A (and probably THE) major problem is that the write side pointer (wp in
async_fifo), which is a normal binary counter, is transfered and synchronized
to the read side clock without any Gray encoding. So the different bits in
the vector may arrive at different time in the read clock domain, thus the
write pointer value can (and most likely will from time to time) be different
from the write side value. The comparison with the read pointer (rp) will
therefore make no sense. Binary values that are transfered over clock
domains should be Gray encoded before transfer and decoded at arrival. Also
use synchronization with two flip-flop levels.
The two clocks (rd_clk and wr_clk) are assumed to be asynchronous, but there
is only a single reset (rst), so timing may be violated when reset is
deasserted, unless there are some additional requirements for clocking at the
time of reset deassert.
An similar with clear, where there is only one signal for use in two
different clock domains.
Suggestion would be to use a port naming convention where the clock domain
relationship for the port is cleared indicated in the name, like naming all
the ports in the write clock domain wr_* (e.g. wr_clk_i, wr_clk_we_i, etc.,
and all the ports in the read clock domain as rd_*.
Reset is asserted low, so a naming of rst_n would be nice.

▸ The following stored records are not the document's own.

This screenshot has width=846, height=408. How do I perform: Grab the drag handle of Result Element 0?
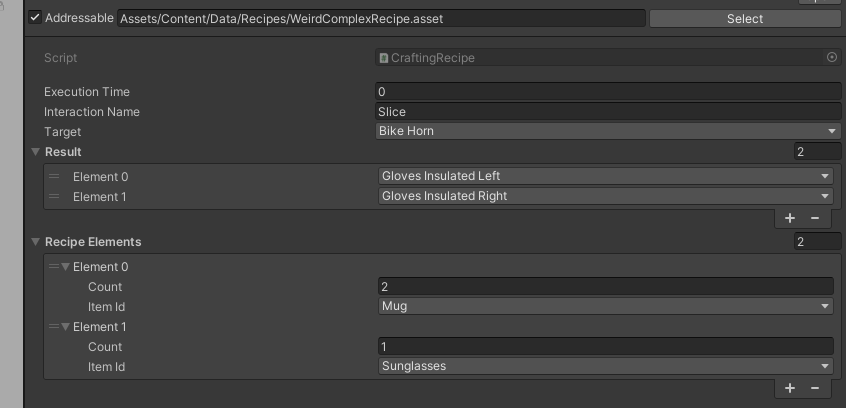[x=54, y=177]
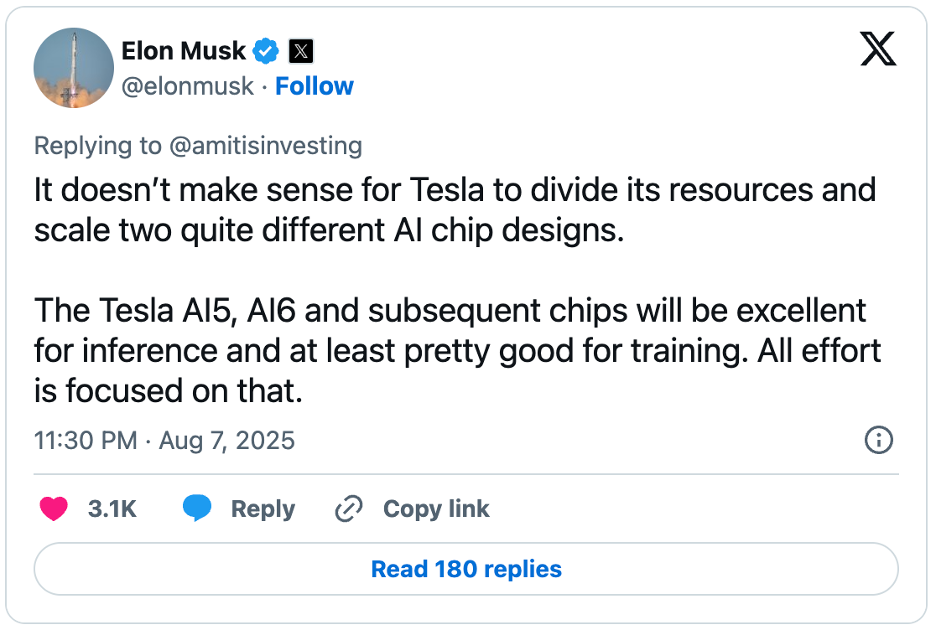
Task: Open the 11:30 PM · Aug 7, 2025 timestamp
Action: pos(165,440)
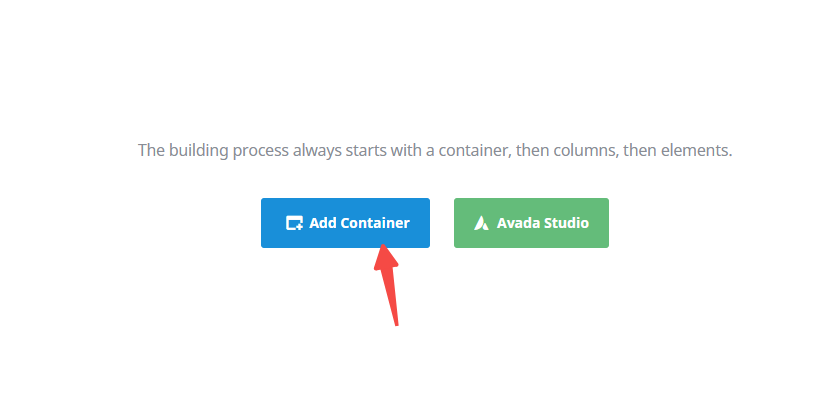Image resolution: width=819 pixels, height=400 pixels.
Task: Click the container-plus icon on Add Container
Action: coord(294,223)
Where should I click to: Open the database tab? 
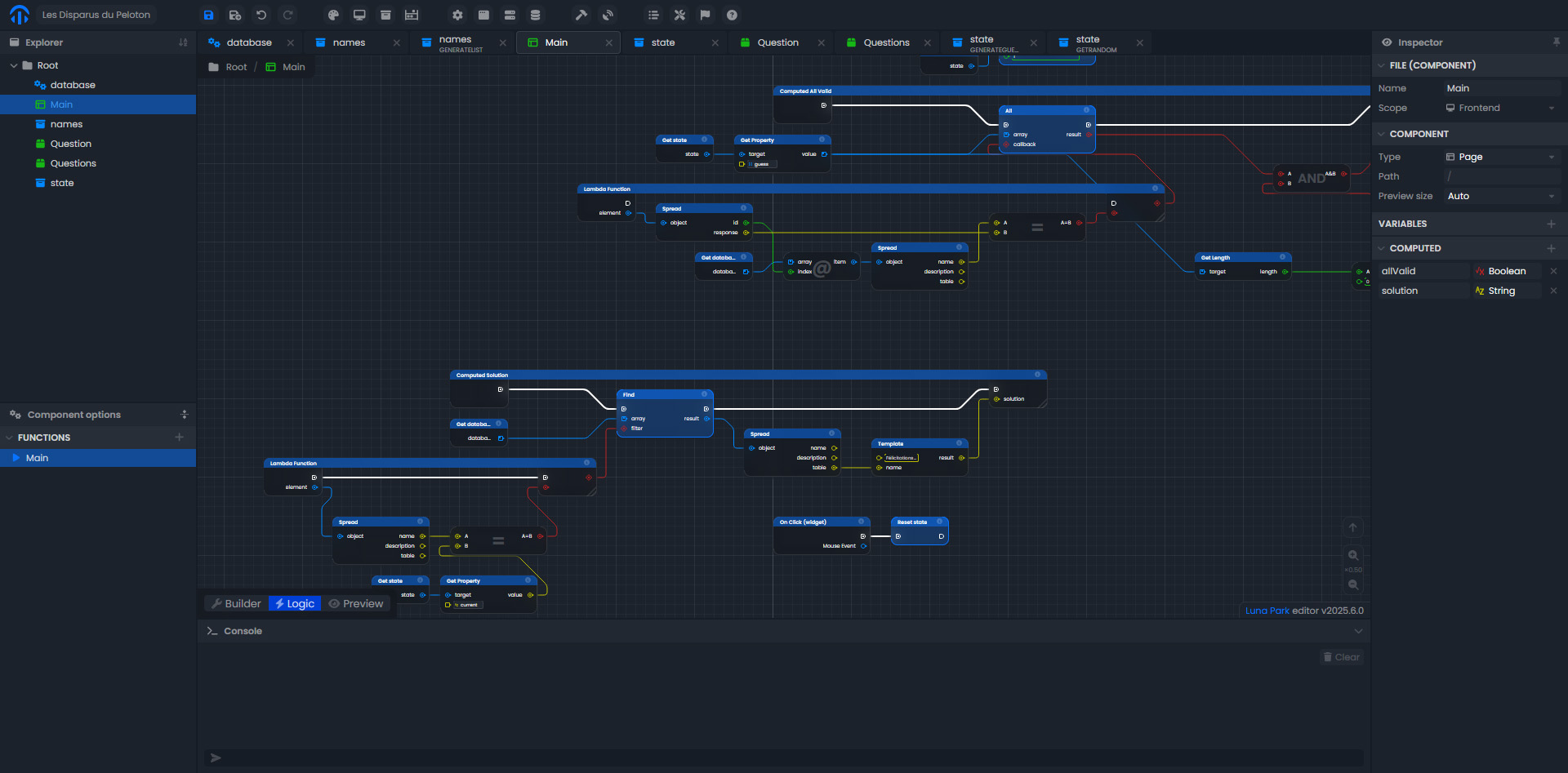click(x=249, y=42)
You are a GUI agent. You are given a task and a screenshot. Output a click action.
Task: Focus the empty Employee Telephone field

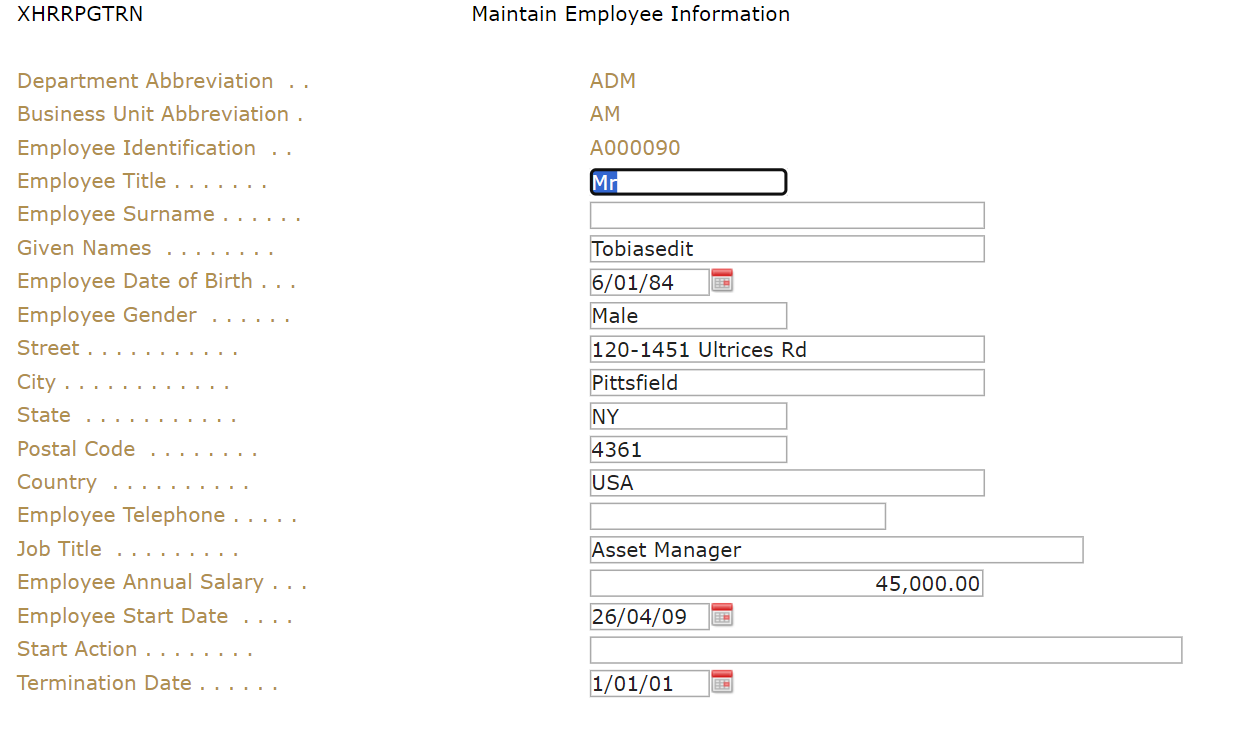(737, 516)
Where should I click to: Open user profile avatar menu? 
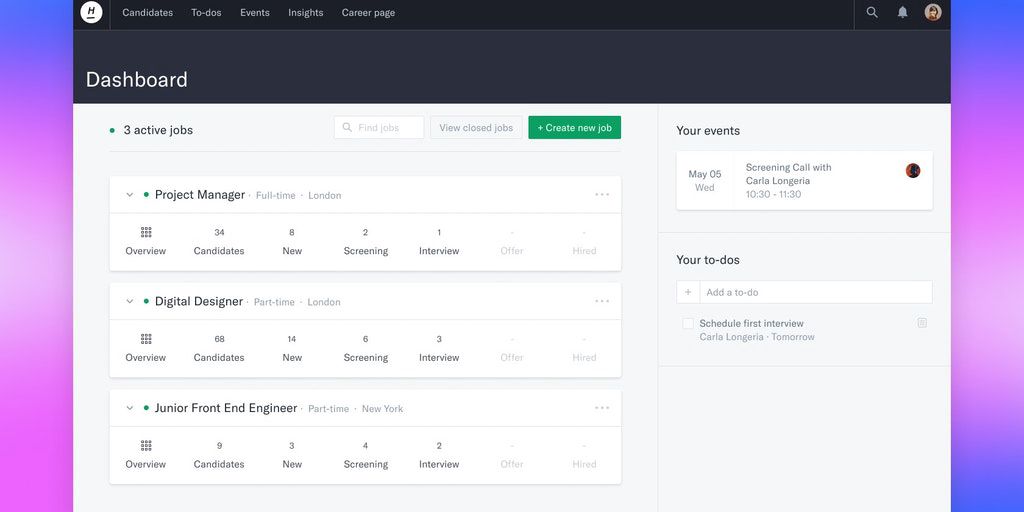pyautogui.click(x=933, y=13)
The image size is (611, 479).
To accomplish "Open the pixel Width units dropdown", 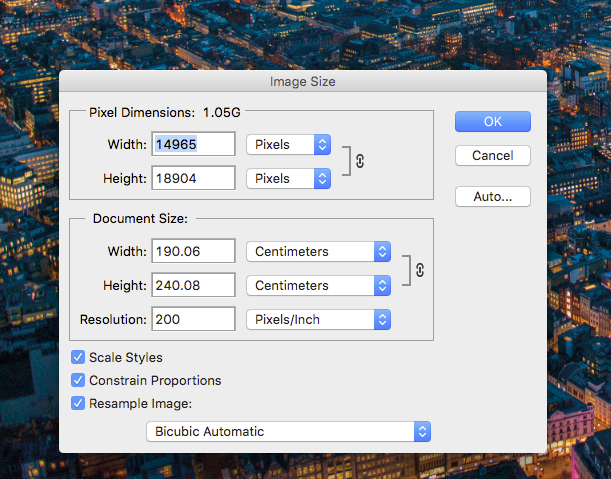I will [288, 145].
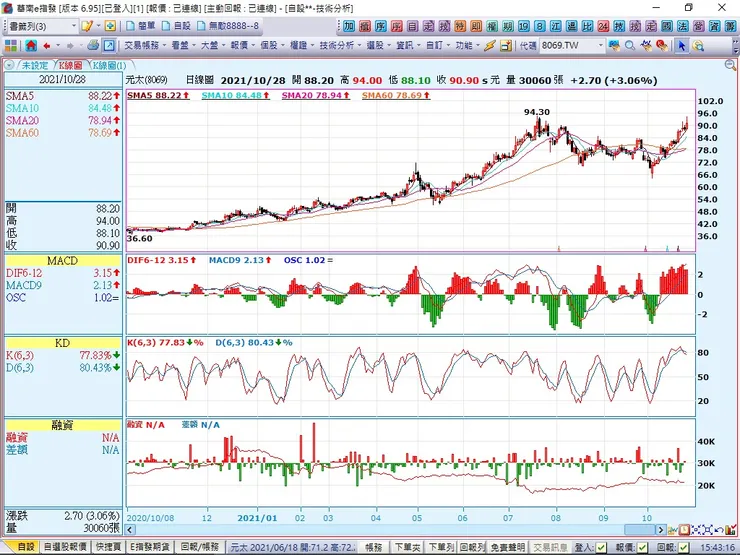Open the magnifier search icon beside stock code
Image resolution: width=740 pixels, height=555 pixels.
pyautogui.click(x=630, y=46)
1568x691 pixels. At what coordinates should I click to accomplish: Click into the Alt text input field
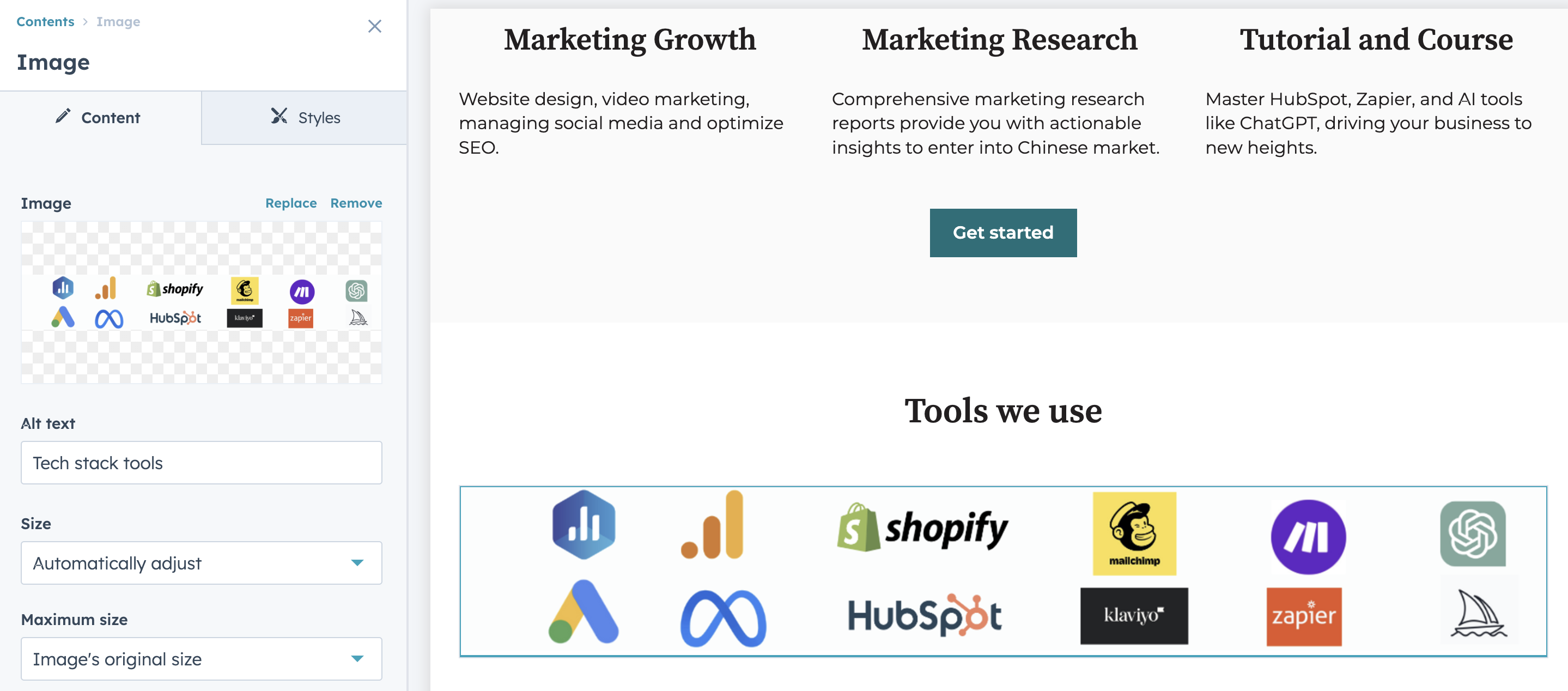pos(202,462)
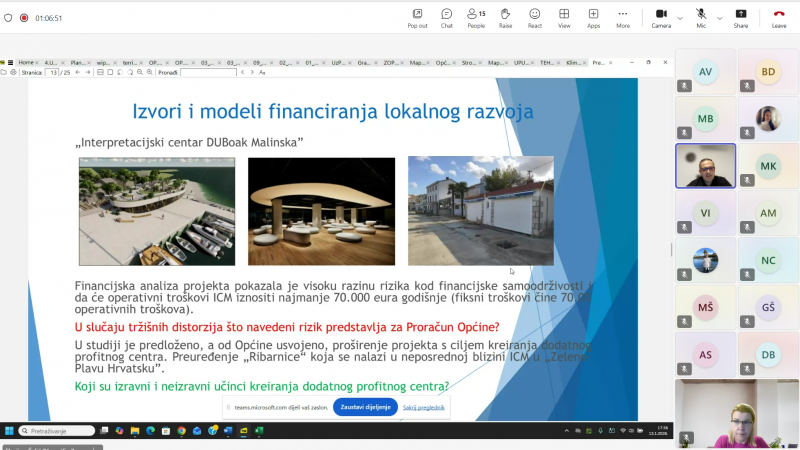Select the Plan tab in shared viewer
The image size is (800, 450).
[x=77, y=62]
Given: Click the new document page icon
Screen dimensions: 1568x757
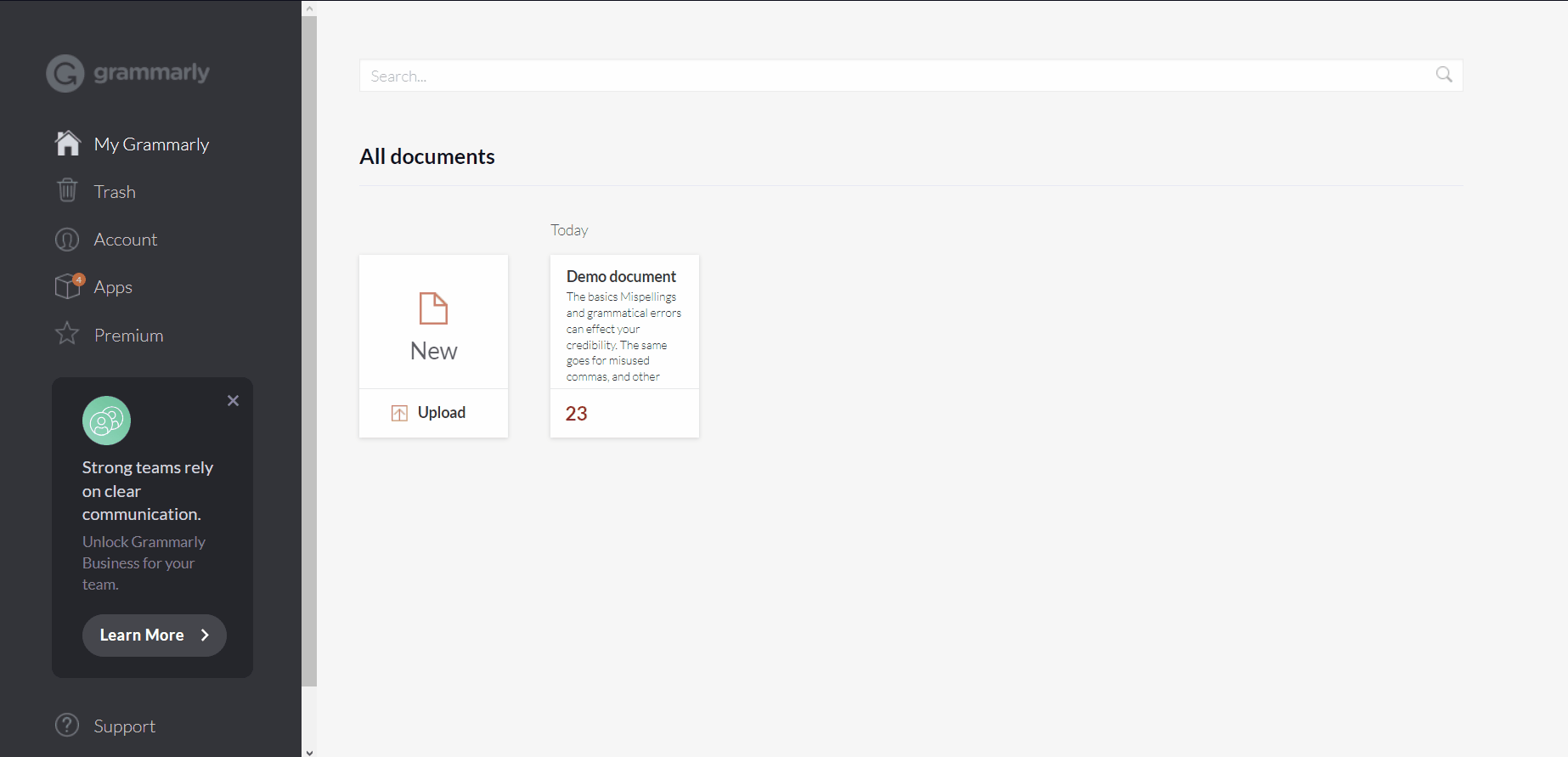Looking at the screenshot, I should tap(433, 308).
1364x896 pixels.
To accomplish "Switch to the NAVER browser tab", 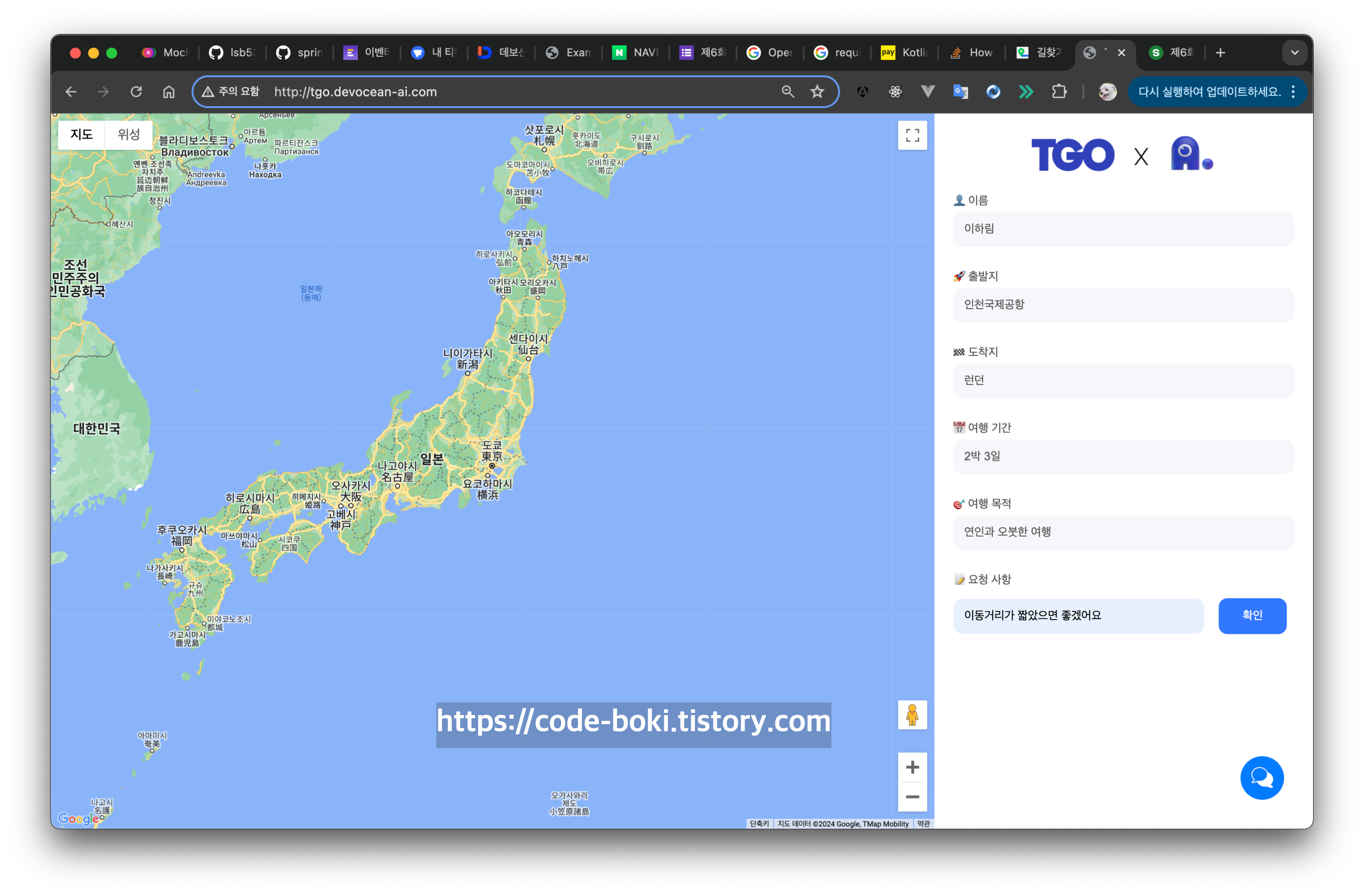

n'I can't access your code (firewall) so I'll just mention the general points in designing them, which might be of help to you and others.
to be completely clock safe, the write side should exchange its pointer to the read side using a fully safe asynchronous handshaking method using 2 meta-stability signalling chains.
This contruct for this is a double buffered register.
The write side registers its write pointer into a buffer, and asserts a valid signal high.
A meta-stability chain reclocks the buffer valid signal to the read clock domain
On the read clock side, once a transition to high of valid is seen at the output of the meta chain, the data in the write side buffer is reregistered onto another register on the read domain. This is ok, because it is known that the data in the buffer is stable. (because of the meta chain).
The read domain asserts an ack signal high.
Another meta-stability chain reclocks the ack signal to the write clock domain.
The write side awaits a transition of the ack signal at the output of the meta chain, once seen it deasserts its valid signal.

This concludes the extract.